To date, CPRIT has awarded $2.9 billion in grants to Texas research institutions and organizations through its academic research, prevention and product development research programs. CPRIT has recruited 237 distinguished researchers, supported the establishment, expansion or relocation of 43 companies to Texas and generated over $5.7 billion in additional public and private investment. CPRIT funding has advanced scientific and clinical knowledge and provided 7.4 million life-saving cancer prevention and early detection services reaching Texans from all 254 counties. On November 5, 2019, Texas voters overwhelmingly approved a constitutional amendment to provide an additional $3 billion to CPRIT for a total $6 billion investment in cancer research and prevention.

About Marker's Phase 2 AML Post-Transplant Study

The multicenter Phase 2 AML study is evaluating the clinical efficacy of MT-401 in patients with AML following an allogeneic stem-cell transplant in both the adjuvant and active disease setting. In the adjuvant setting, approximately 120 patients will be randomized 1:1 to either MT-401 at 90 days post-transplant versus standard-of-care observation, while approximately 40 patients with active disease will receive MT-401 as part of the single-arm group.

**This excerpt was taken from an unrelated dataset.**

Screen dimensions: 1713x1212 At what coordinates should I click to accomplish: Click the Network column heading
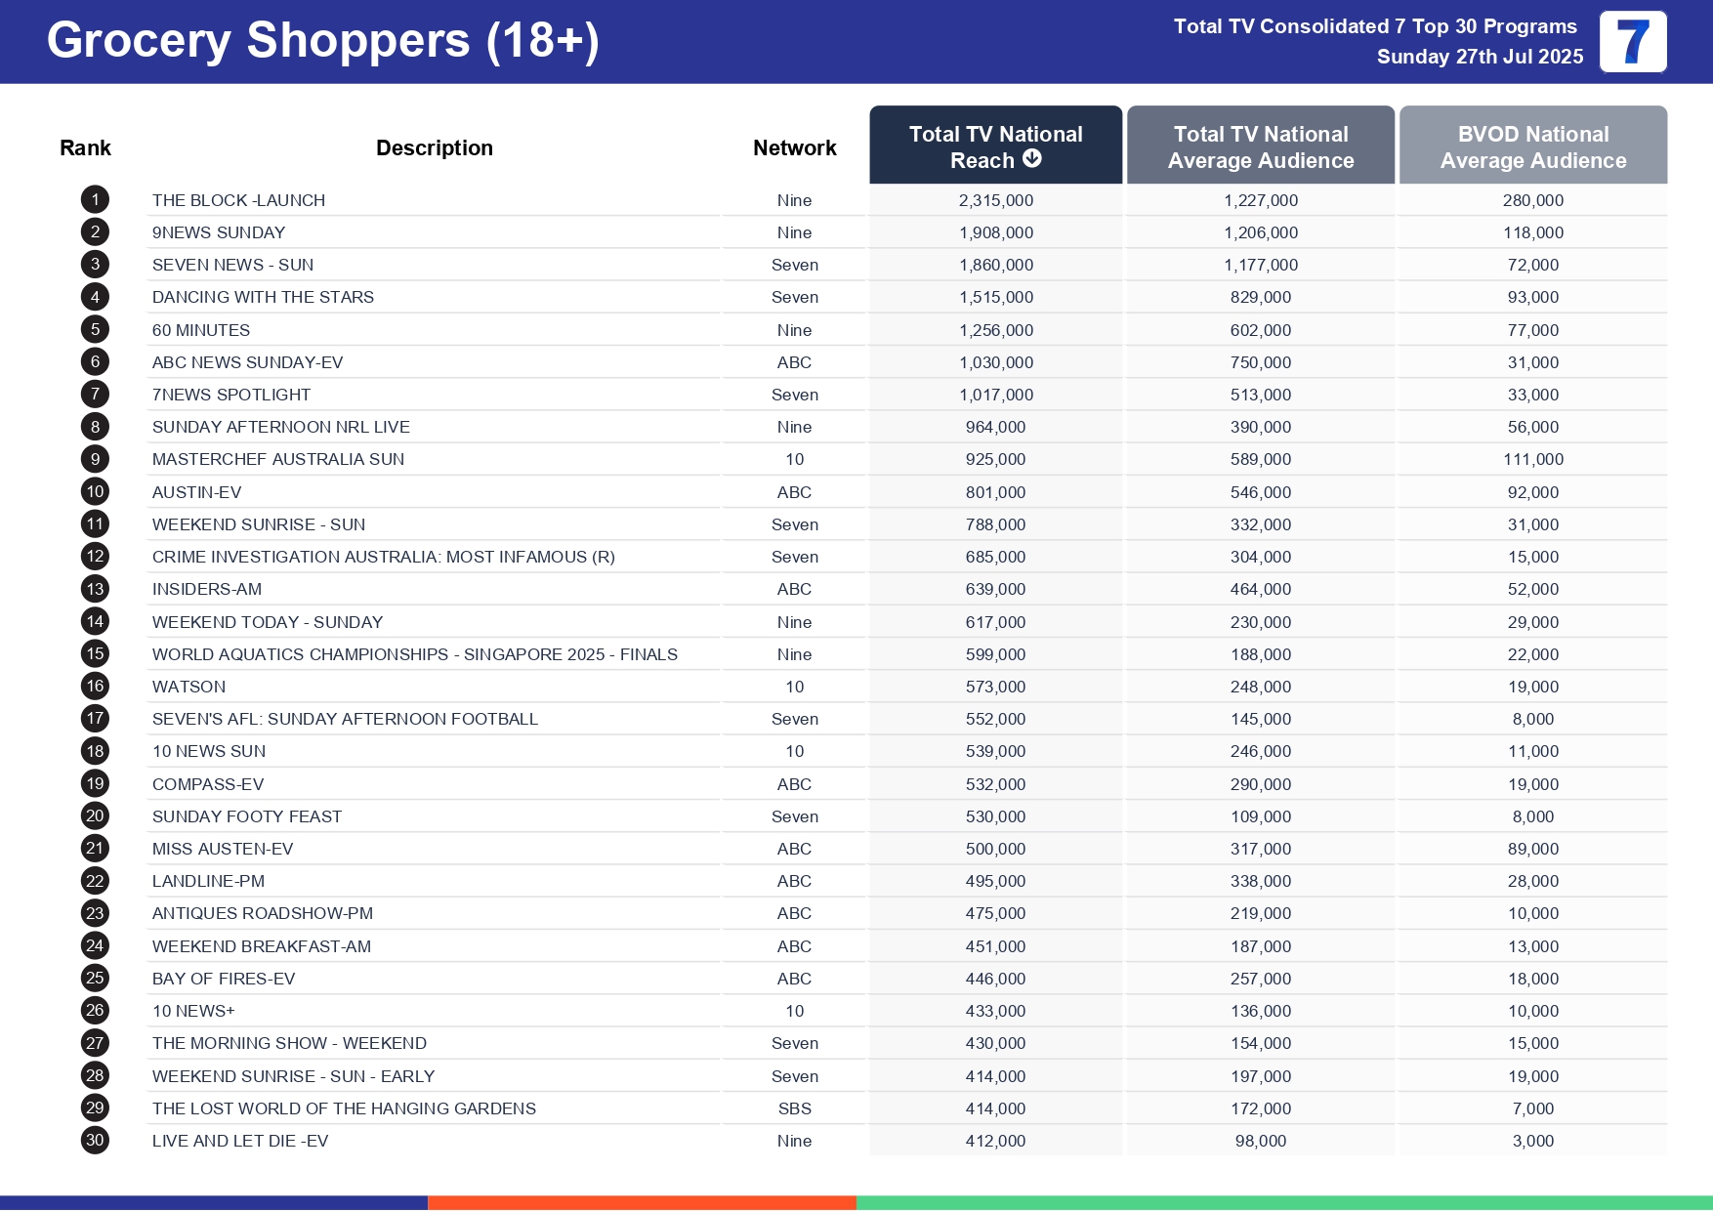[x=794, y=147]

The primary objectives of the trial are to evaluate relapse-free survival in the adjuvant group and determine the complete remission rate and duration of complete remission in active disease patients. Additional objectives include, for the adjuvant group, overall survival and graft-versus-host disease relapse-free survival while additional objectives for the active disease group include overall response rate, duration of response, progression-free survival and overall survival.

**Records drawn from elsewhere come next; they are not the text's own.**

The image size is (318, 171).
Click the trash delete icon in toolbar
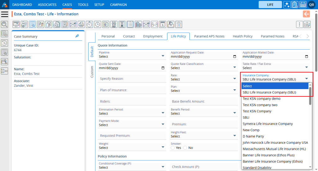point(179,24)
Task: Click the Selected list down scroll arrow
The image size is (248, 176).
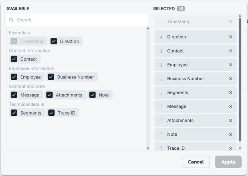Action: pyautogui.click(x=240, y=148)
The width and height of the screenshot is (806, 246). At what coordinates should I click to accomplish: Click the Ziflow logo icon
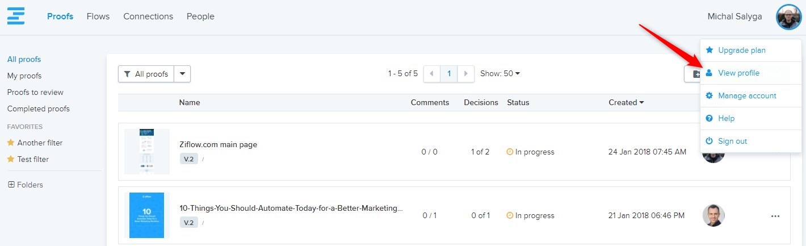point(16,15)
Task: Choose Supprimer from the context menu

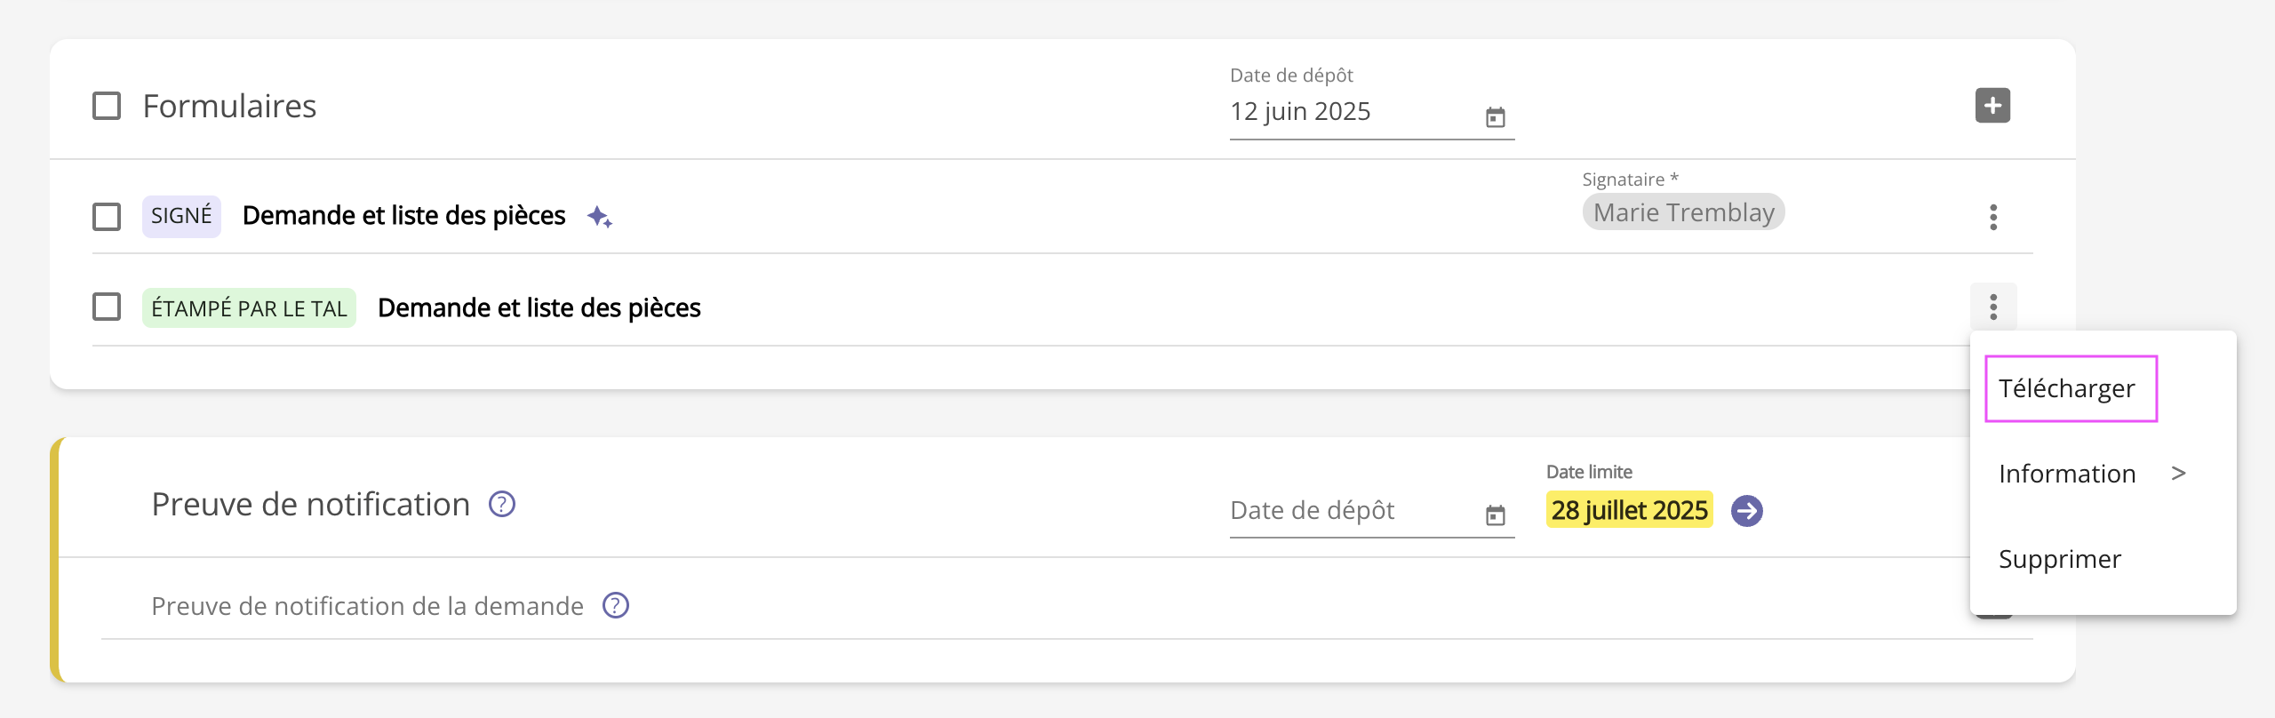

In April 2020, the FDA granted Orphan Drug designation to MT-401 for the treatment of patients with AML following allogeneic stem cell transplant.

About Marker Therapeutics, Inc.

Marker Therapeutics, Inc. is a clinical-stage immuno-oncology company specializing in the development of next-generation T cell-based immunotherapies for the treatment of hematological malignancies and solid tumor indications. Marker's cell therapy technology is based on the selective expansion of non-engineered, tumor-specific T cells that recognize tumor associated antigens (i.e. tumor targets) and kill tumor cells expressing those targets. This population of T cells is designed to attack multiple tumor targets following infusion into patients and to activate the patient's immune system to produce broad spectrum anti-tumor activity. Because Marker does not genetically engineer its T cell therapies, we believe that our product candidates will be easier and less expensive to manufacture, with reduced toxicities, compared to current engineered CAR-T and TCR-based approaches, and may provide patients with meaningful clinical benefit. As a result, Marker believes its portfolio of T cell therapies has a compelling product profile, as compared to current gene-modified CAR-T and TCR-based therapies.